The project “the House of Trust” is aimed at people who love to invest in social change.
Matt Smith, CEO of Key Fund Investments – a social finance organisation based in Sheffield, UK – is someone who moves capital for good. In this short podcast, Matt shared his insights from the past two years as a social investor and how to put trust and good relationships at the centre of your work.
The Key Fund’s mission is to help build successful communities through Social Finance. Trust runs through everything they do. And it is also the reason why Matt has been working at the Fund for the past 20 years. He came in first as an Investment Manager without an investment background – but a background in psychology and counselling – and later as CEO, which is a role he has fulfilled for the past 4 years. And this thinking process around trust is strongly reflected throughout the Fund’s work.
The pandemic tested Matt’s approach to uncertainty. He went from “I don’t know what comes next” to a total overhaul of the Key Fund’s approach as a lender. The team got out and talked to people, clients, and stakeholders and quickly understood more debt wasn’t going to solve anything.
They decided to go back to their original offer – grants- as it seemed the most trustworthy approach in the first stage of the crisis.
A usual year for Key Fund means about 100 deals – £5 million of lending, and £1.5 million of grants alongside. In comparison, in 2020-21, the fund did 300 deals, £9 million of grant work, which was unprecedented, and just under £2 million of lending, so a complete change of activity.
“It was that kind of relationship and trust basis that really drove us towards that change”.
As they slowly come back to a more balanced ratio of grant vs lending, Matt believes the future is into blended finance, combining different resources, terms and types of money.
“Fundamentally, what came out of all of the challenges of the last two years for me, was actually the trust that we had in each other, the way in which we could keep an organisation rolling and delivering more than ever, whilst we were all isolated, and the fact that we understood how each other works and work through that. I respected that. We had respect for our clients. Our first consideration was actually: “how do we work more effectively for them and what is it that they need?”
Matt and his team over the years have been focused on making sure that, through the investment of their funds, people don’t feel left behind.
On Authenticity in social finance
“We are very clear about what we are and don’t try to dress that up. I think that we’re clear [with our customers] that we’re trying to achieve the same thing. We want them to be sustainable and we want the impact AND the finance to be sustainable as well”.
The Fund’s consistency, focus on fairness, and the trust they put in the relationships contributed to them being paid back!
Building relationships, understanding context and lived experience
The Key Fund’s investment managers develop a listening approach as they work with clients, from the application stage to discovering the context of the organisation. They take the proposal apart and put it back together and really understand what’s going on, the motivations and the way the organisation operates. The team talk to their clients a lot, face to face.
This approach contributes to generating an extra layer of connections and resources. It expands the portfolio and its longevity. It helps the fund to respond in a timely manner to new issues.

» **The data**:
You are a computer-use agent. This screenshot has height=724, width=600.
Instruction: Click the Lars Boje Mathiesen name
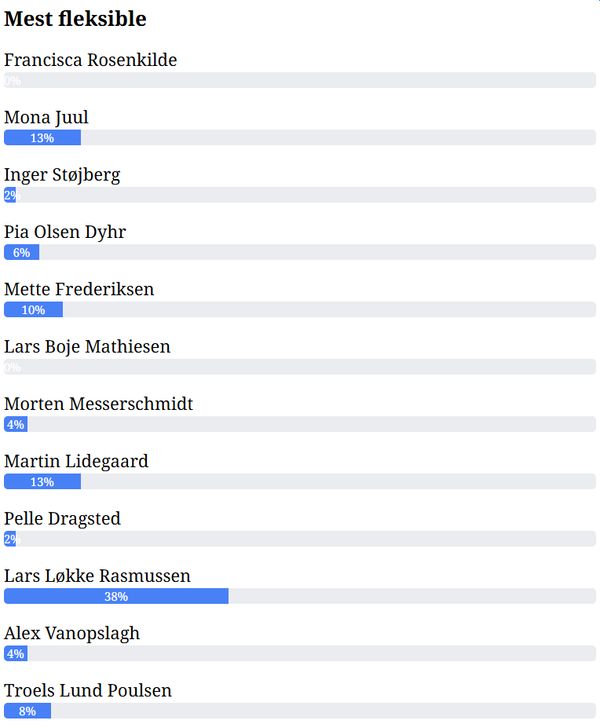87,347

» **What you need to do**: Please write out the Key Fund piece word for word, from "On Authenticity in" up to and including "face to face.". The lines above come from a separate source.

» **Response area**:
On Authenticity in social finance
“We are very clear about what we are and don’t try to dress that up. I think that we’re clear [with our customers] that we’re trying to achieve the same thing. We want them to be sustainable and we want the impact AND the finance to be sustainable as well”.
The Fund’s consistency, focus on fairness, and the trust they put in the relationships contributed to them being paid back!
Building relationships, understanding context and lived experience
The Key Fund’s investment managers develop a listening approach as they work with clients, from the application stage to discovering the context of the organisation. They take the proposal apart and put it back together and really understand what’s going on, the motivations and the way the organisation operates. The team talk to their clients a lot, face to face.